WHAT YOU NEED TO DO
The records must be repeated exactly and in their entirety.

### DATA ###

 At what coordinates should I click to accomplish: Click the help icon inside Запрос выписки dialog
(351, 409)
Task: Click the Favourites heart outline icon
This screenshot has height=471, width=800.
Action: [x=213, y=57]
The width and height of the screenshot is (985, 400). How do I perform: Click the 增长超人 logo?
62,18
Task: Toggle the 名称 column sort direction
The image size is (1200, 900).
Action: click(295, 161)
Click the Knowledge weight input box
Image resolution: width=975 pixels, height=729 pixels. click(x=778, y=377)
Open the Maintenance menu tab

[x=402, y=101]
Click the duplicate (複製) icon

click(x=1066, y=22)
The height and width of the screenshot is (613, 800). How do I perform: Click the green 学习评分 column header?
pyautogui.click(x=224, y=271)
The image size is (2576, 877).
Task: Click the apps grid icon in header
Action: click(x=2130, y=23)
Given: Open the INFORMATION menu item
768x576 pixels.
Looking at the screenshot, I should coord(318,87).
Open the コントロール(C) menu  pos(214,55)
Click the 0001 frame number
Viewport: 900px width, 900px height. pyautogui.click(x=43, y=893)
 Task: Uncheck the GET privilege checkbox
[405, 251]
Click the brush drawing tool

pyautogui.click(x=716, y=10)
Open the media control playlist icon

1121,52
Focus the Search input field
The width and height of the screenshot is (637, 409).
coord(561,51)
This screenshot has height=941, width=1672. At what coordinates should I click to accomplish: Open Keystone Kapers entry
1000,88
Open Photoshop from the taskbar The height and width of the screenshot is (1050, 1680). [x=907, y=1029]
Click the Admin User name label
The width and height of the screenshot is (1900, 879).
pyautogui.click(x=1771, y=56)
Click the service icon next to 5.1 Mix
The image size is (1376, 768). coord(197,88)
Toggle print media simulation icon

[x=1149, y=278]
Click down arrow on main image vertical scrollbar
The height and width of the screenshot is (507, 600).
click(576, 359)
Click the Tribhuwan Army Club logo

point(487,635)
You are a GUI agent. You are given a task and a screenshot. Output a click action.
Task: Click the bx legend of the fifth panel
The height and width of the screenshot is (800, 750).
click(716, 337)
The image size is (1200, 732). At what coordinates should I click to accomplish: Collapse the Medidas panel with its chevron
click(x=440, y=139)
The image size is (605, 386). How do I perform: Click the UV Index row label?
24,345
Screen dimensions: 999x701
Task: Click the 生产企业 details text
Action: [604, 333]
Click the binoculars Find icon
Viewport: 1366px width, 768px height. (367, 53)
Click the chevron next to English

###

SOLUTION BELOW
 At what coordinates should I click to accomplish: Click the help icon inside Запрос выписки dialog
(351, 409)
Task: Click the Favourites heart outline icon
This screenshot has height=471, width=800.
Action: [x=213, y=57]
The width and height of the screenshot is (985, 400). How do I perform: Click the 增长超人 logo?
62,18
Task: Toggle the 名称 column sort direction
The image size is (1200, 900).
Action: click(295, 161)
Click the Knowledge weight input box
Image resolution: width=975 pixels, height=729 pixels. click(x=778, y=377)
Open the Maintenance menu tab

[x=402, y=101]
Click the duplicate (複製) icon

click(x=1066, y=22)
The height and width of the screenshot is (613, 800). How do I perform: Click the green 学习评分 column header?
pyautogui.click(x=224, y=271)
The image size is (2576, 877).
Task: Click the apps grid icon in header
Action: click(x=2130, y=23)
Given: Open the INFORMATION menu item
768x576 pixels.
Looking at the screenshot, I should coord(318,87).
Open the コントロール(C) menu  pos(214,55)
Click the 0001 frame number
Viewport: 900px width, 900px height. pyautogui.click(x=43, y=893)
 Task: Uncheck the GET privilege checkbox
[405, 251]
Click the brush drawing tool

pyautogui.click(x=716, y=10)
Open the media control playlist icon

1121,52
Focus the Search input field
The width and height of the screenshot is (637, 409).
coord(561,51)
This screenshot has height=941, width=1672. At what coordinates should I click to accomplish: Open Keystone Kapers entry
1000,88
Open Photoshop from the taskbar The height and width of the screenshot is (1050, 1680). [x=907, y=1029]
Click the Admin User name label
The width and height of the screenshot is (1900, 879).
pyautogui.click(x=1771, y=56)
Click the service icon next to 5.1 Mix
The image size is (1376, 768). coord(197,88)
Toggle print media simulation icon

[x=1149, y=278]
Click down arrow on main image vertical scrollbar
The height and width of the screenshot is (507, 600).
click(576, 359)
Click the Tribhuwan Army Club logo

point(487,635)
You are a GUI agent. You are given a task and a screenshot. Output a click action.
Task: Click the bx legend of the fifth panel
The height and width of the screenshot is (800, 750).
click(716, 337)
The image size is (1200, 732). At what coordinates should I click to accomplish: Collapse the Medidas panel with its chevron
click(x=440, y=139)
The image size is (605, 386). How do I perform: Click the UV Index row label?
24,345
Screen dimensions: 999x701
Task: Click the 生产企业 details text
Action: [604, 333]
Click the binoculars Find icon
Viewport: 1366px width, 768px height. (367, 53)
Click the chevron next to English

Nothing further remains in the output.